Chariho High School has been paired with Dartmouth High School, the middle school with Harold Quarters Middle School in Mansfield, Ashaway Elementary School with Cushing Elementary School in Scituate, Charlestown elementary with Winthrop elementary in Ipswich, Hope Valley elementary with Carlisle elementary in Carlisle and Richmond elementary with Fiske elementary in Wellesley.
“I hope to see improvement in some schools very quickly, as they were very close to a higher rating,” Ricci said. “Unfortunately, we received results very late, which delayed our analysis and implementation of next steps.”
Specialization moves ahead
The four elementary schools are finalizing their respective specialties, which, the district hopes, will attract and retain students who might otherwise attend charter or private schools. The district is required to pay the transportation for students attending schools outside Chariho, and the specialty initiative is an effort to keep them in the district, in an increasingly competitive academic environment. It will also provide more flexibility for students who live in one town but wish to attend an elementary school in another.
“The four elementary principals will present to the School Committee this spring,” Ricci said. “The work is quite far along. We have received some interest from parents of new kindergarten students. Our transportation policy currently allows for group stops. Group bus stops may be established to facilitate transportation among elementary schools."
In addition to the required standard curriculum, Charlestown Elementary will offer outdoor learning, Richmond will focus on health and wellness, Ashaway will focus on engineering and robotics and Hope Valley will feature media and technical arts.

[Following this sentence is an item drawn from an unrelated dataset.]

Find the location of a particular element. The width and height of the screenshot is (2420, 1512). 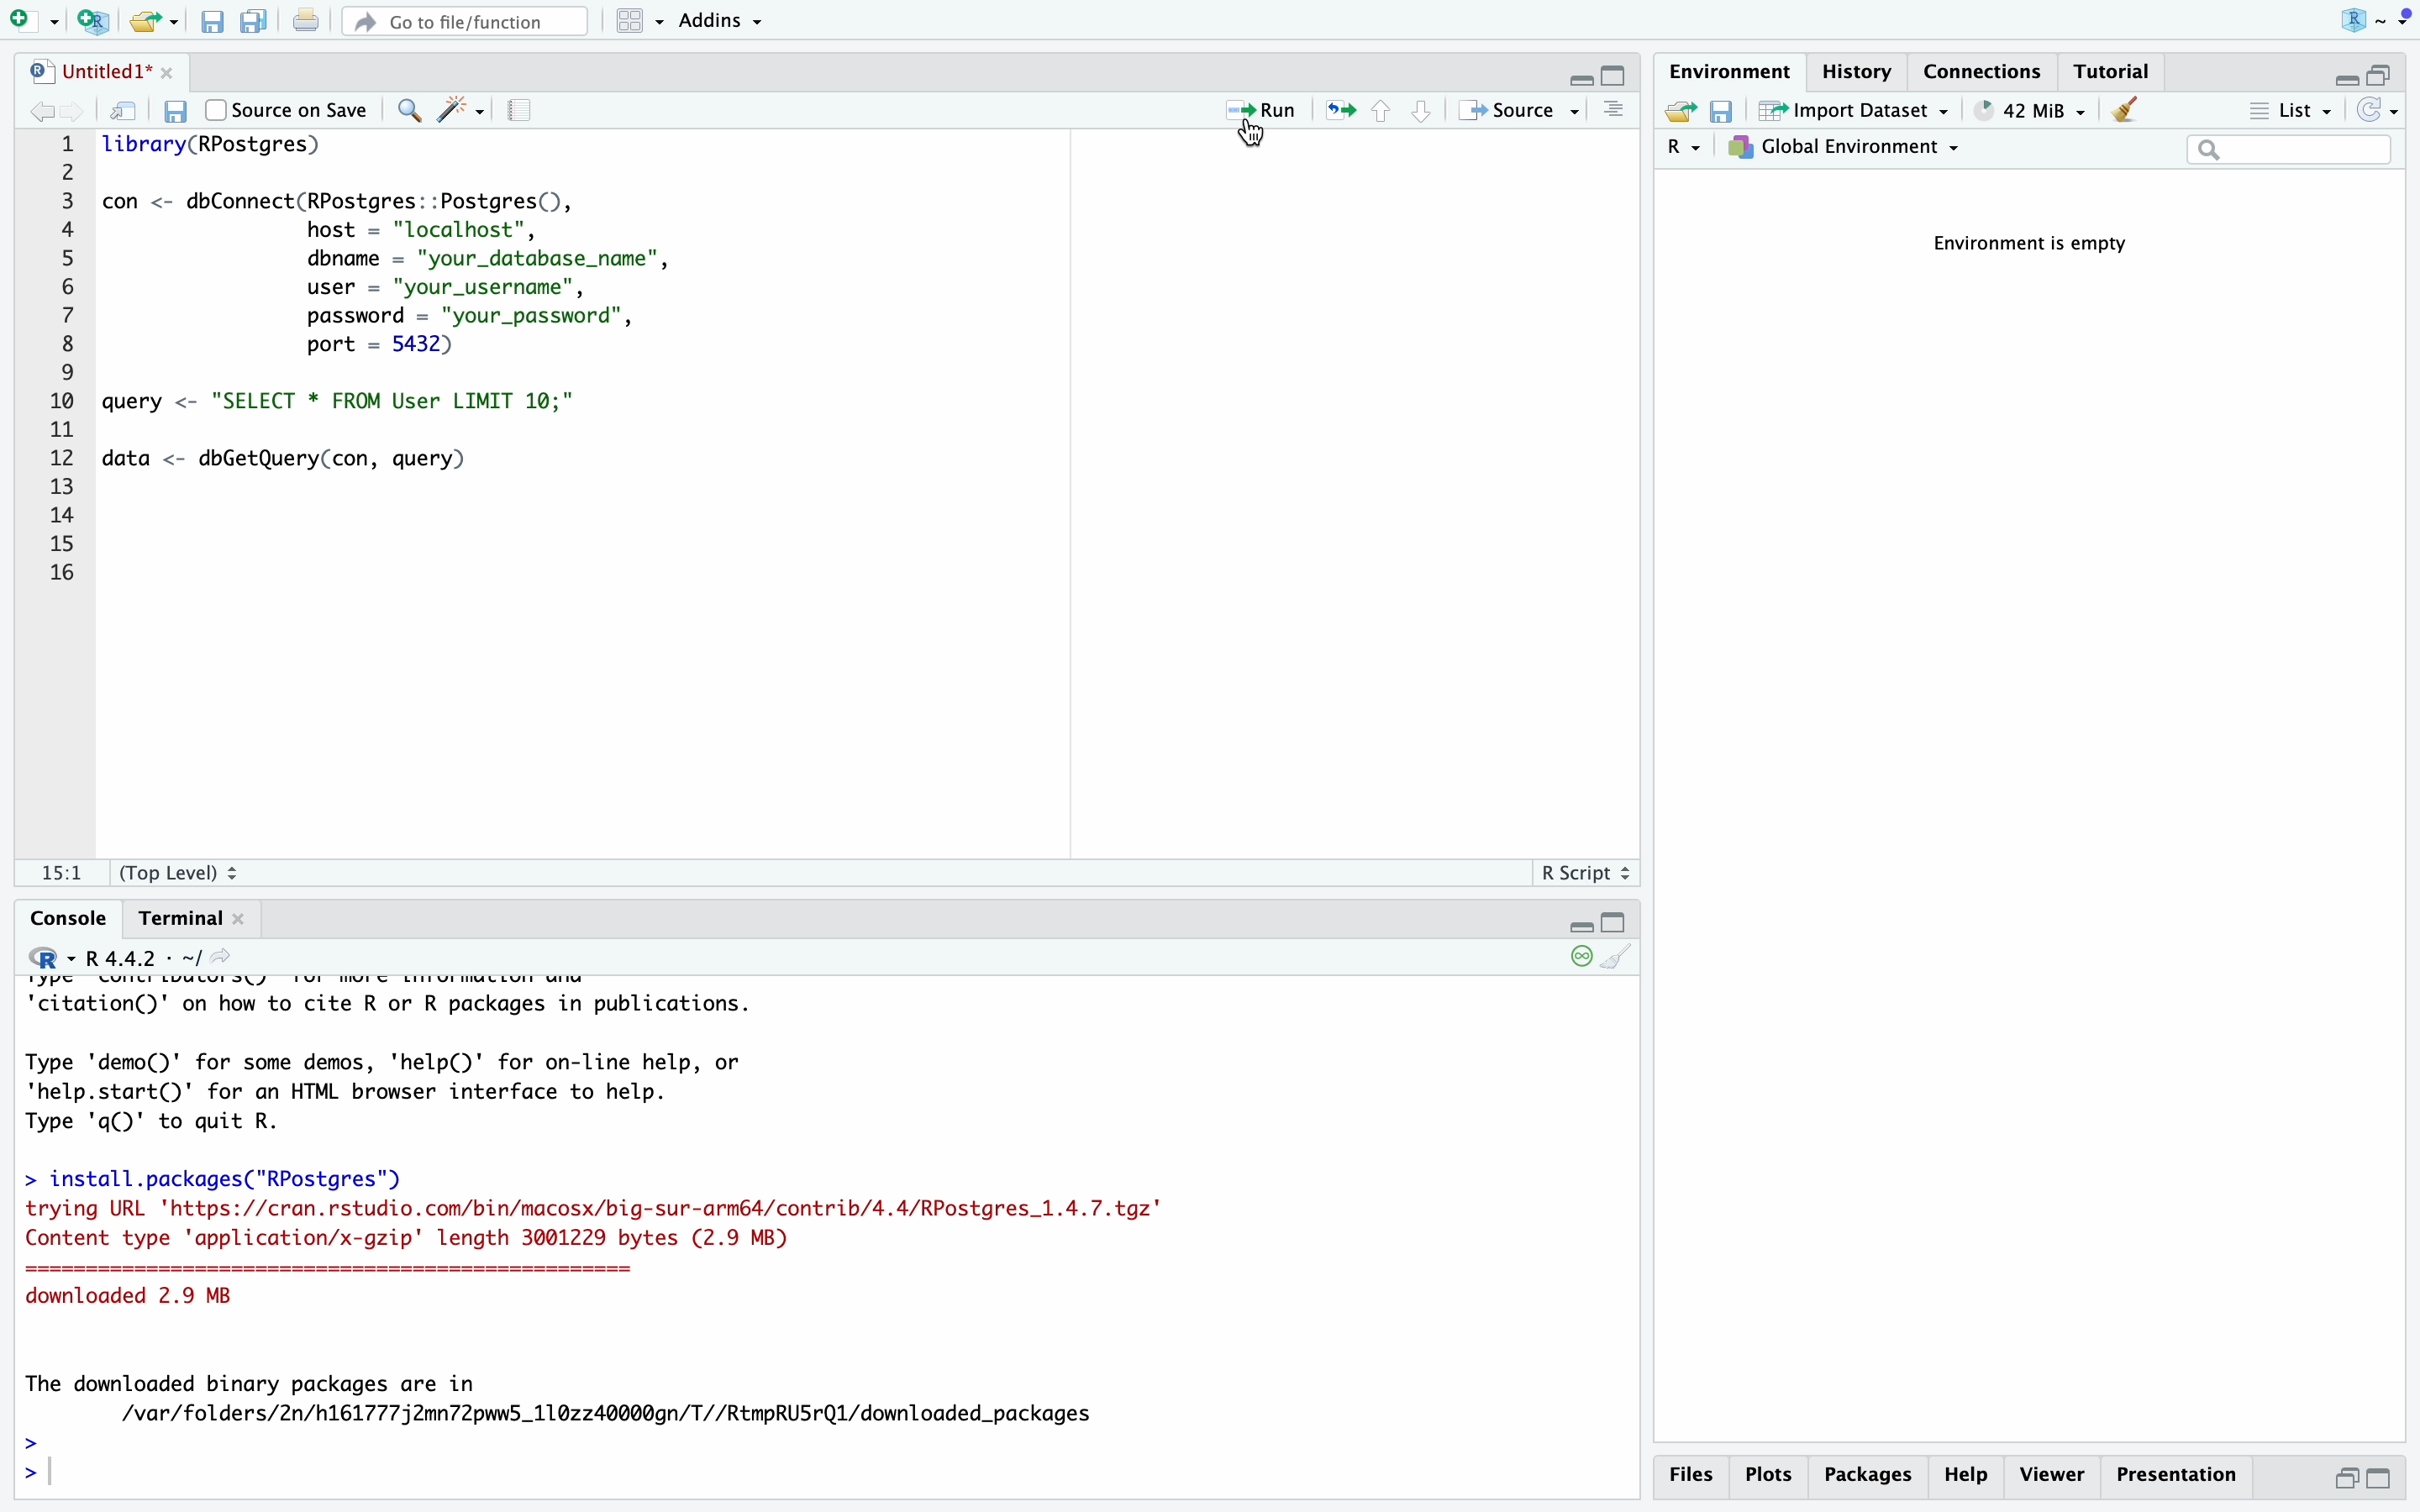

148 MiB is located at coordinates (2036, 111).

The specialties were chosen by the schools and their communities.
The district will also explore new ways to keep high school students engaged in their senior year.
“Examples include independent study, internship, expansion of career and technical education programs and advanced placement courses, and Incubator [a program encouraging entrepreneurship and business innovation],” Ricci said. “We are interested in opportunities that provide seniors with more control over and responsibility for their learning, learning that aligns with post-high school plans and career interests.”